I’ve always known I wanted to invest in early-stage startups. Turns out, my injury moved up the timeline.
To date, I’ve met with more than 30 VC investors. I wrote my first check into an early-stage sportstech startup. And I’m building a network that’s growing faster than I can keep up with.
I’m still new at this. I’m still learning. But I’ve been getting reps in.
And for any athlete sitting on the same itch I had, wondering whether there’s actually a path into the VC world, here’s what I’ve learned so far.
Pattern Recognition Comes From Getting Your Reps In
Judgment in early-stage investing is a muscle. And like any muscle, it gets built through volume.
One piece of advice I keep hearing from veterans in the space is this: if you want to develop an eye for great startups, you need to see a massive number of deals. Take multiple founder meetings a day. Study the original pitch decks of companies that ended up becoming huge.

Objective A
In the venture-investing excerpt, how many VC investors has the writer met with to date?
Objective B
Continue the venture-investing excerpt from its last sentence.

Dataset extract
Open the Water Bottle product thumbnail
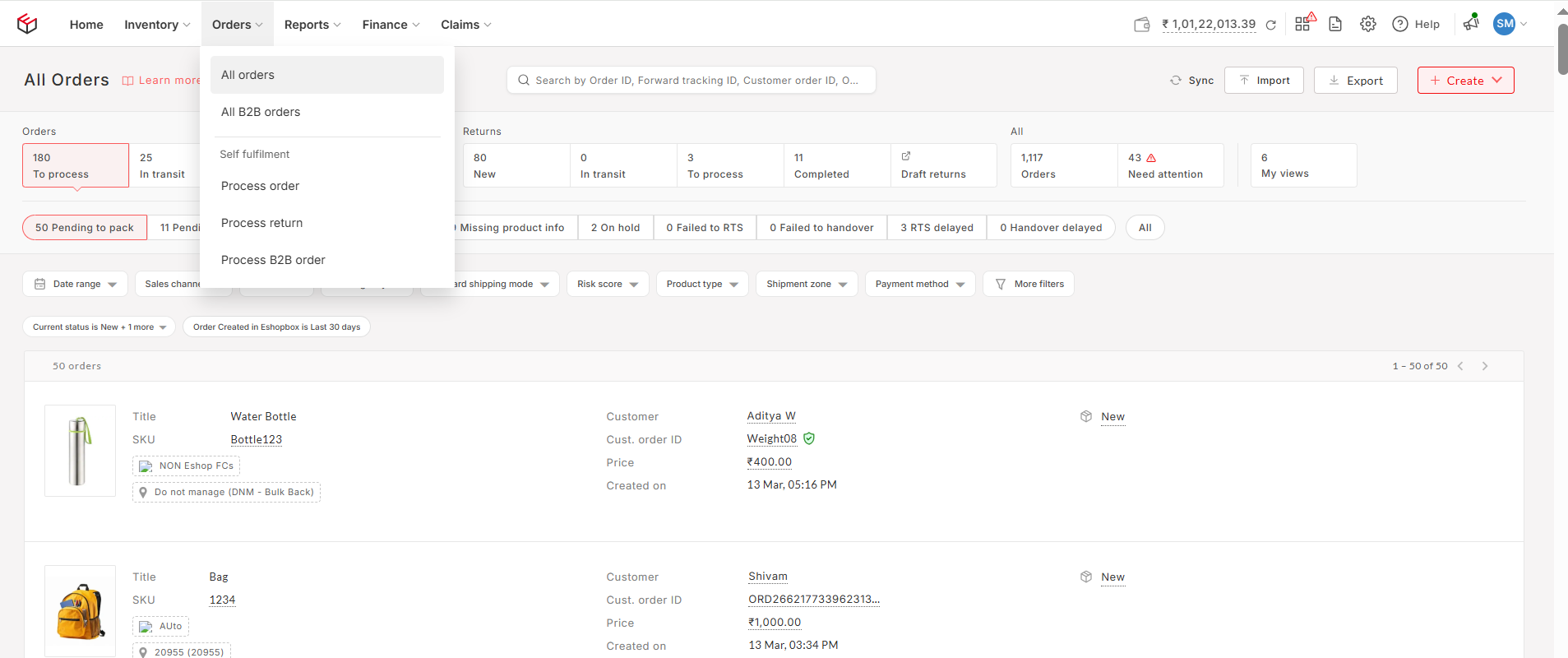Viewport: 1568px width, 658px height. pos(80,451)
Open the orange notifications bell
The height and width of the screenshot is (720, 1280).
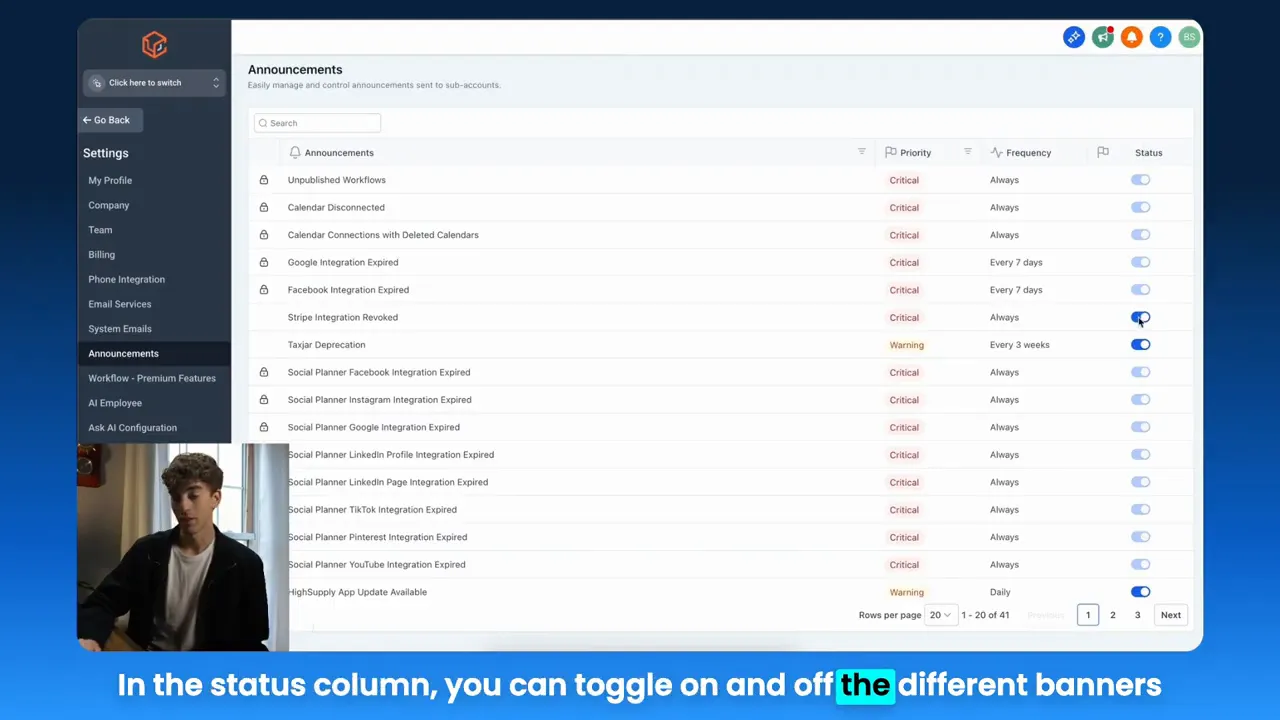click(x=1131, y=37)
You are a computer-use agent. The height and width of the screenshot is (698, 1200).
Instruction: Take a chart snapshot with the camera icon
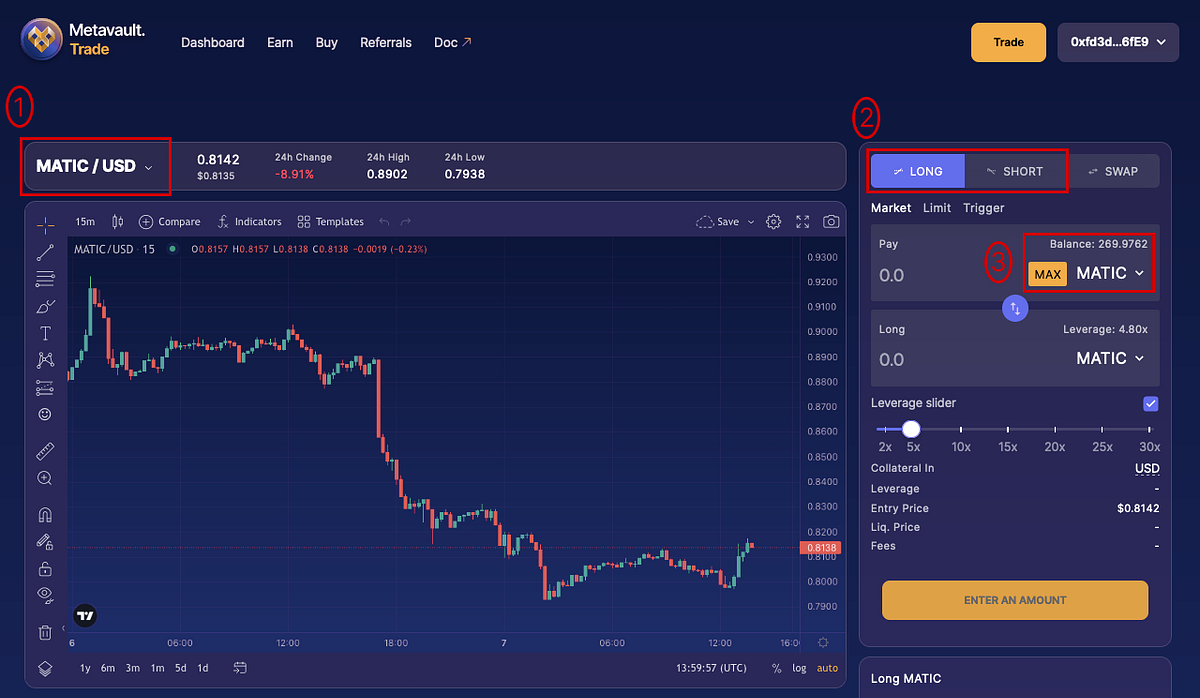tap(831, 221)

Output A
More than 30.

Output B
This feels like familiar territory, because it’s the same thing I’ve been doing my whole life. You take hundreds of shots until the motion becomes automatic. You practice alone in an empty gym so that when the buzzer’s about to go off and the lights are on you, your body already knows what to do.
Early-stage investing works the same way. You sit in enough founder meetings and eventually your brain starts picking things up - which founders have what it takes, which problems are real, and which market opportunities feel inevitable.
There’s no shortcut to pattern recognition.
VC is a Relationship Business
The best investors operate as nodes in a highly trusted network.
From the outside, this industry can look cold, cutthroat, and closed off. But once I started getting inside the rooms, it felt surprisingly relational.
I’ve had countless meetings where the next steps rarely involve anything transactional. Sometimes, one conversation turns into another introduction, then another. Over time, those relationships started opening doors I never would’ve found on my own.
One of those introductions led me to Eric Chen at OVO Fund, which eventually led to me writing my first check into a startup called The Intelligent Search Company.
VC is a relationship business. Being welcomed into the industry requires proving you can built trust. Once you have it, the industry becomes far more collaborative than people realize.
Skate to Where the Puck Will Be
After studying the history of VC, I realized that a lot of alpha comes from looking past the current hype cycle.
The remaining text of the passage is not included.